A row of colorful half-timbered houses in the Rennes city center.

A brightly red half-timbered home next to a pastel yellow shop.

Take a breather at the enchanting 19th-century Parc du Thabor with its French gardens and orangerie.

Then head to the renowned Musee des Beaux-Arts with its stunning collection of drawings by masters like Leonardo da Vinci and Michelangelo. It’s one of France’s most important museums outside Paris!

If you’re visiting Rennes in early December, then you must get tickets to the annual Trans Musicales festival that’s renowned for launching the next big musical acts.

– By Soline of On the Road Diary 

3. Antwerp, Belgium

The famous tall Brabo Fountain in the ornate old market square in Antwerp, Belgium.

Distance from Paris: 2 hours by train

This historic port city is known for its gothic architecture, maritime museums and bustling diamond industry.

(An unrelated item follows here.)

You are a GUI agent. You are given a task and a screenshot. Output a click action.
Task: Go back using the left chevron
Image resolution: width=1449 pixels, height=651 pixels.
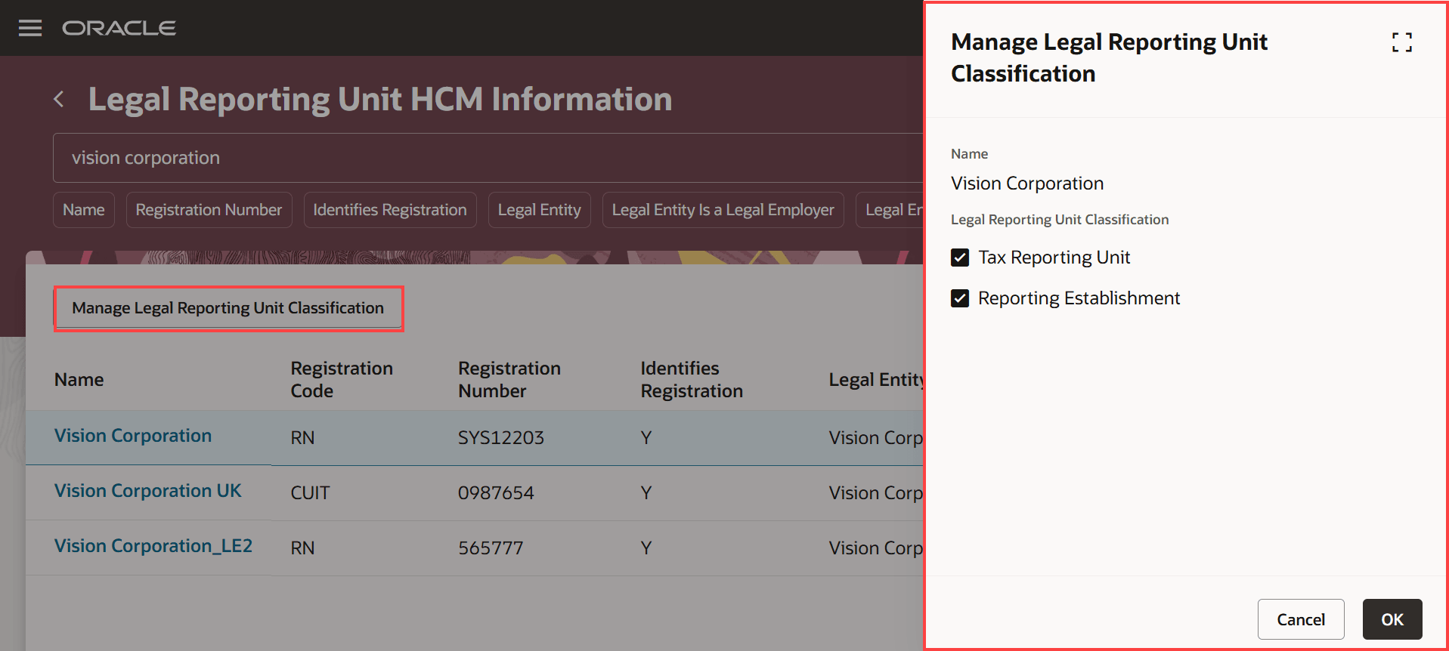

Start your day in Antwerp right where you arrive – at the stunning Antwerp Central Station and its exquisite Neo-Gothic facade. Rated as the world’s most beautiful train stations, you’ll find it hard to leave as you gaze at the Art Nouveau ceiling and ornate interior.

Insider’s tip: Walk to the nearby 15th-century diamond district and grab a cheese danish at Kleinblatt, an old-world Jewish bakery with iced raisin bread that’s heaven on earth.

The ornate facade of Antwerp's central train station and a statue of a boy sleeping with his dog with the sidewalk for a blanket spread above them.

Continue to Grote Markt (or Market Square) in the heart of Antwerp’s Old Town. Grab a beer and people-watch as you enjoy the 16th-century facades of various guild halls, the Renaissance City Hall and the iconic Brabo Fountain.

And don’t miss the magnificent Cathedral of Our Lady, a Gothic masterpiece that took 169 years to complete. Visit inside for stunning paintings by Baroque artist Peter Paul Rubens who once called Antwerp home.

– By Kelly of Girl with the Passport

4. Lyon

Tall classical buildings in Lyon, France, glow golden at sunset.

Distance from Paris: two hours by train

Lyon is an underrated destination with magnificent Renaissance heritage and a restaurant scene that’s on every foodie’s bucket list.

Old Lyon is packed with Renaissance heritage listed on UNESCO’s World Heritage List. Wander the small passageways (or traboules) of Vieux Lyon that were once used by silk workers to shield their fabrics from the rain.

And don’t miss the city’s enormous Mur des Canuts, the largest mural in Europe. The detailed masterpiece spans several buildings and pays tribute to the ordinary life of the historic silk weaver’s neighborhood.

But leave plenty of time for meals because Lyon is famous for its gastronomic reputation.

A mural in Lyon of a chef in a tall chef's hat, and a photo of a pile of different cheeses at a shop in Lyon, France.

Insider’s tip: Typical eateries (or bouchons) serve hearty, meat-centric Lyonnaise cuisine. These establishments date back to the 19th century and were once run by women to feed silk workers. Look for the label “Les Bouchons Lyonnais” to ensure authenticity.

Local cuisine is heavy on pork and offal, but not only. Signature dishes include quenelle de brochet, a pike dumpling with crayfish sauce, and the Salade Lyonnaise, a mix of lettuce, bacon, croutons, and a poached egg.

– By Leyla of Offbeat France 

5. Strasbourg

Half timbered homes in Strasbourg, France, along the banks of a river surrounded by restaurants and greenery.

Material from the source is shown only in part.